General Abdulsalami Abubakar left us with a fairly strong electoral commission in 1999. The first things the politicians noticed and disagreed with were the powers of the commission, including the power to qualify or disqualify those it felt did not deserve to be allowed to run for public offices. They attacked the commission through some asinine but calculated amendments to the electoral act. They reduced the powers of the commission and gave to the political parties the right to qualify their candidates for public offices. A glaring anomaly offensive to the democratic tradition because it empowers a man to judge himself.
This has since been stretched beyond the ambits of the law, as witness the Supreme Court judgement affirming Senate President Ahmad Lawan as APC senatorial candidate in the 2023 general elections because the party insisted that its right to field a candidate for an election could not be taken away from it, even when it is in cynical breach of the electoral act. When the courts support political rascality and impunity, it bends the arc of democracy towards totalitarianism.
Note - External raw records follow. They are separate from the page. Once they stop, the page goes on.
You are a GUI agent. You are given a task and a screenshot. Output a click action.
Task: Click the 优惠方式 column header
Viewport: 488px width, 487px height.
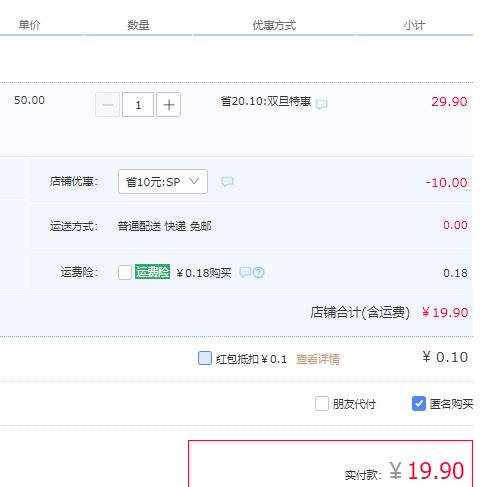click(x=274, y=25)
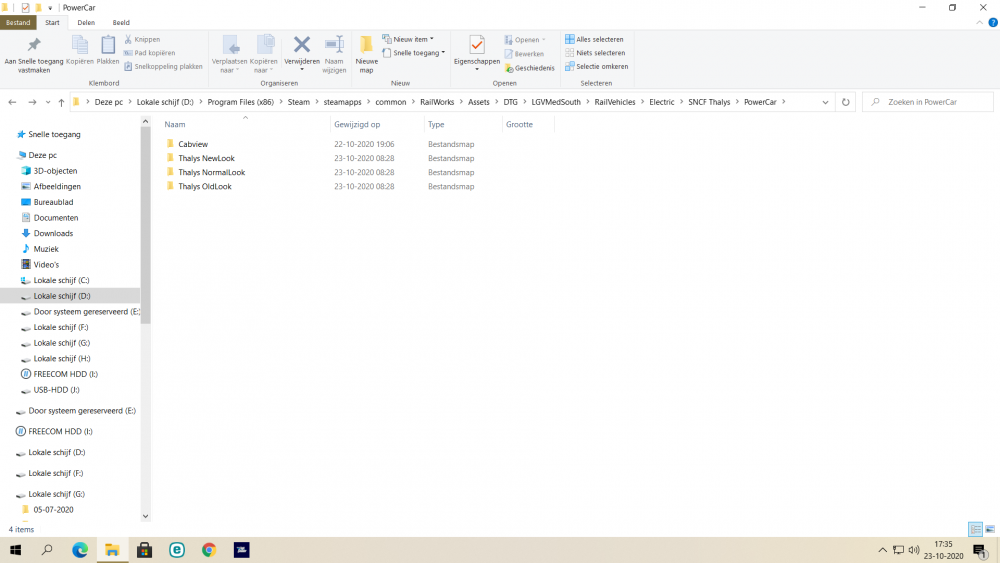Select the Thalys NormalLook folder
The image size is (1000, 563).
[x=211, y=172]
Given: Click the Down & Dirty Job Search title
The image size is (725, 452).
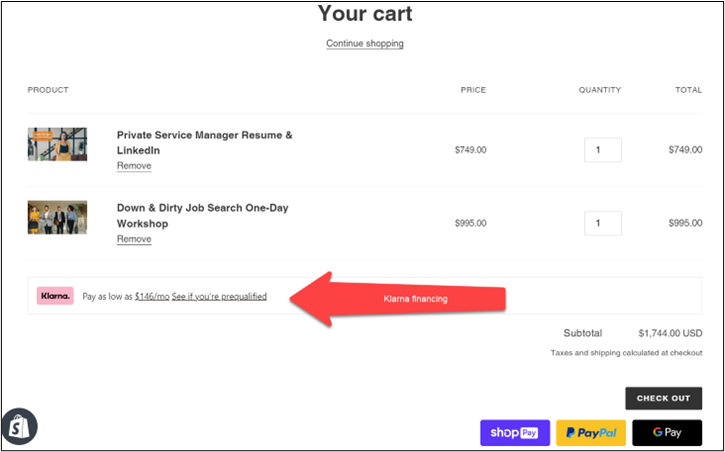Looking at the screenshot, I should pos(204,216).
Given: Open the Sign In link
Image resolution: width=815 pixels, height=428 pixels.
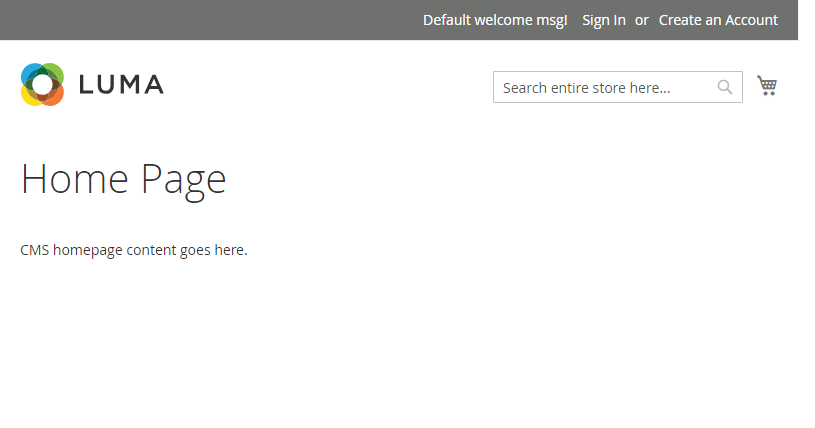Looking at the screenshot, I should click(x=604, y=20).
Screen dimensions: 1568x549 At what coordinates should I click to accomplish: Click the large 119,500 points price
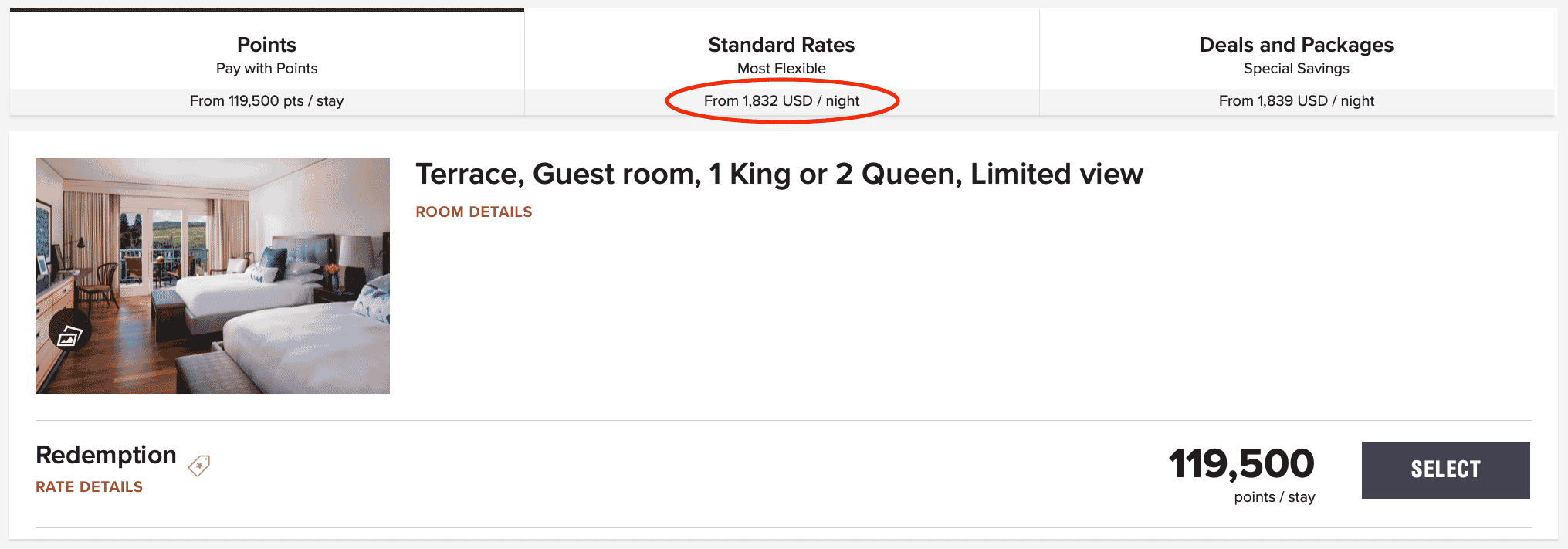point(1241,464)
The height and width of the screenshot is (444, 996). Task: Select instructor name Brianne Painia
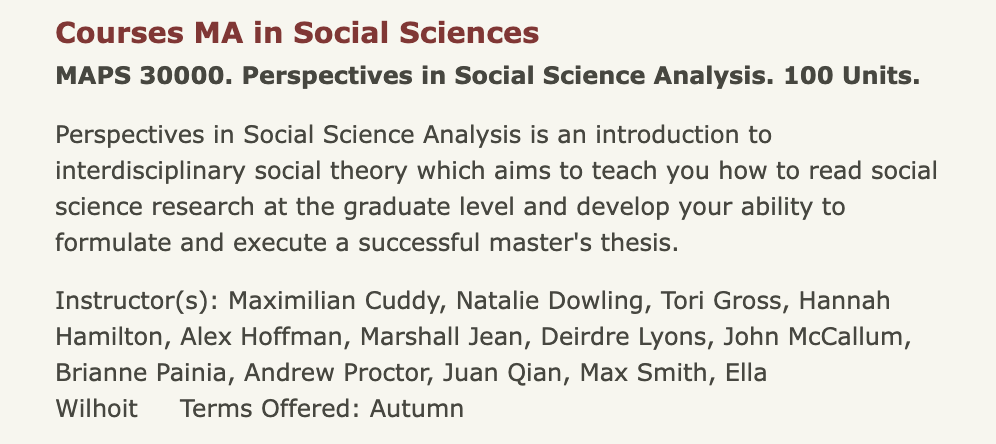point(144,373)
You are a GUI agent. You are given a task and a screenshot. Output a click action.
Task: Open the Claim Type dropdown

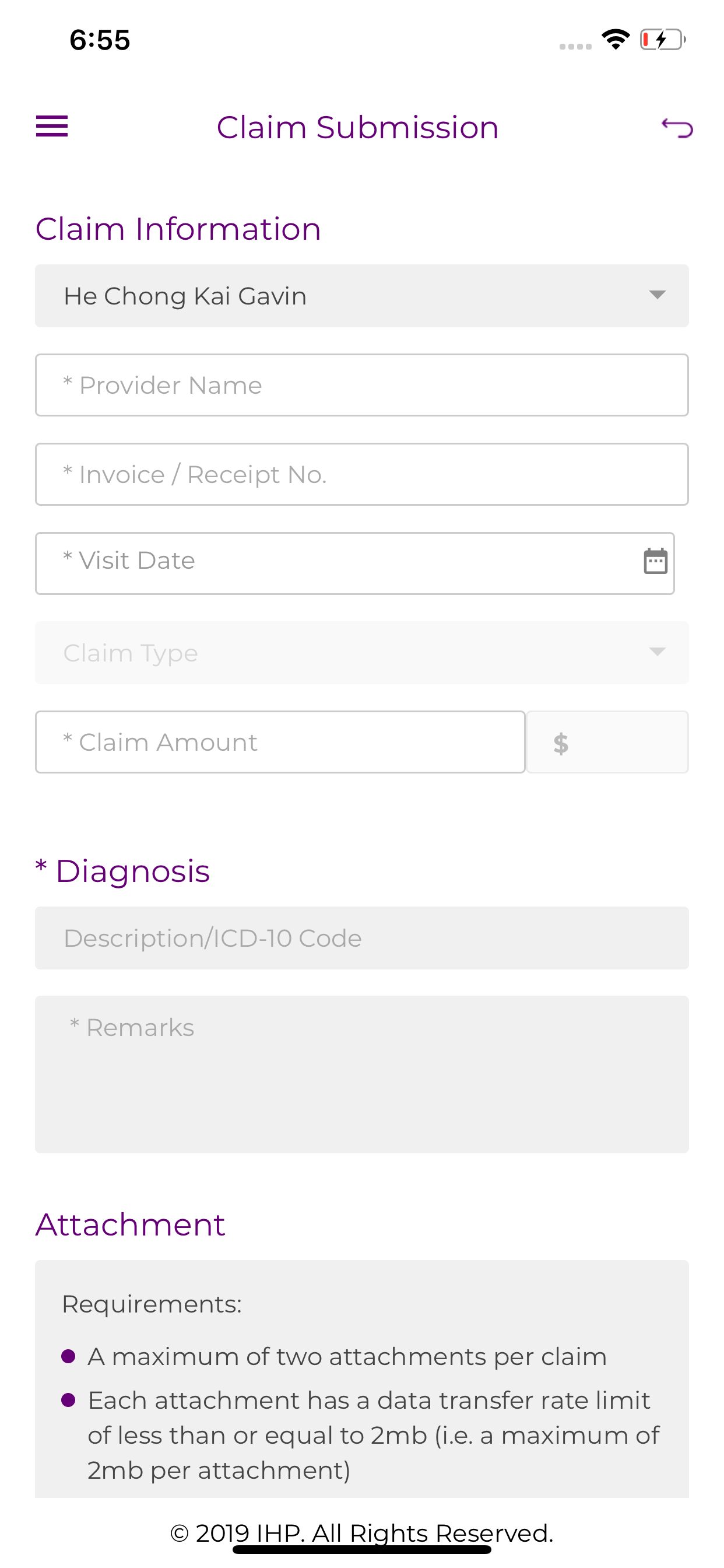point(362,653)
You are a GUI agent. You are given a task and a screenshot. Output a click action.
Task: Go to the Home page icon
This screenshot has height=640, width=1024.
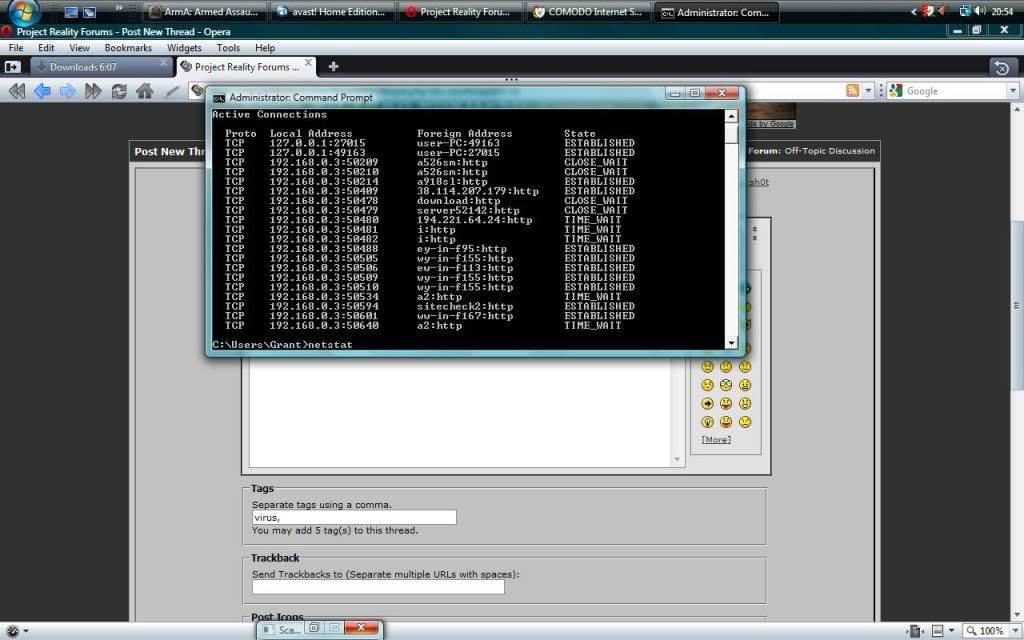click(145, 91)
It gives democracy a faux face.
The core principle of democracy is the right of the people to institute a government of their choice. That right is sacred and redolent with critical individual and collective responsibilities. The people choose their political leaders at given electoral intervals at the polling booths with their sacred ballot papers. The right to vote carries with it the inherent dangers of wrong choices but so long as they are made by the people, it is safe to assume they will be willing to live with them. Political choices do not always make sense.
What is at stake in our country today is the right of the people to institute their government through the instrumentality of the ballot papers. That right faces a clear and systematic danger of being eroded with the increasing role the courts now play in pre- and post-election cases. The politicians dragged in the courts and the courts happily assumed the right to decide for the people. This is not the way of true democracy. It is the way of a hybrid that combines the elements of democracy with the elements of totalitarianism.
I once pointed out in this column that we have reached a point where we do not know any more the genuine choices of the people and those who emerged from the temple of justice clutching judicial interpretations that de-affirm the choices the people made at the polling booths. The complication arising from this is that we now believe that but for the courts, the politicians will get away with murder – and not entirely metaphorically. But with the courts, they get away with justice bent out of shape. A good number of pre- and post-elections cases decided by the courts have done enormous damage to the integrity of their lordships. The politicians have fouled the temple of justice. It is bad for our democracy. It is bad for us as a nation. Something must give.
What must give is to take away from the political parties their overwhelming influence at the expense of the electoral umpire. The framers of the constitution made allowances for the minimal intervention of the courts in pre- and post- election matters so the gates of justice can admit all those who seek refuge in the temple of justice. It was not the intendment of the law that the people’s rights should be taken away from them and given to the courts. The courts cannot replace the people as the custodians of political power. I refer you to the NPN slogan in the second republic, to wit, power to the people.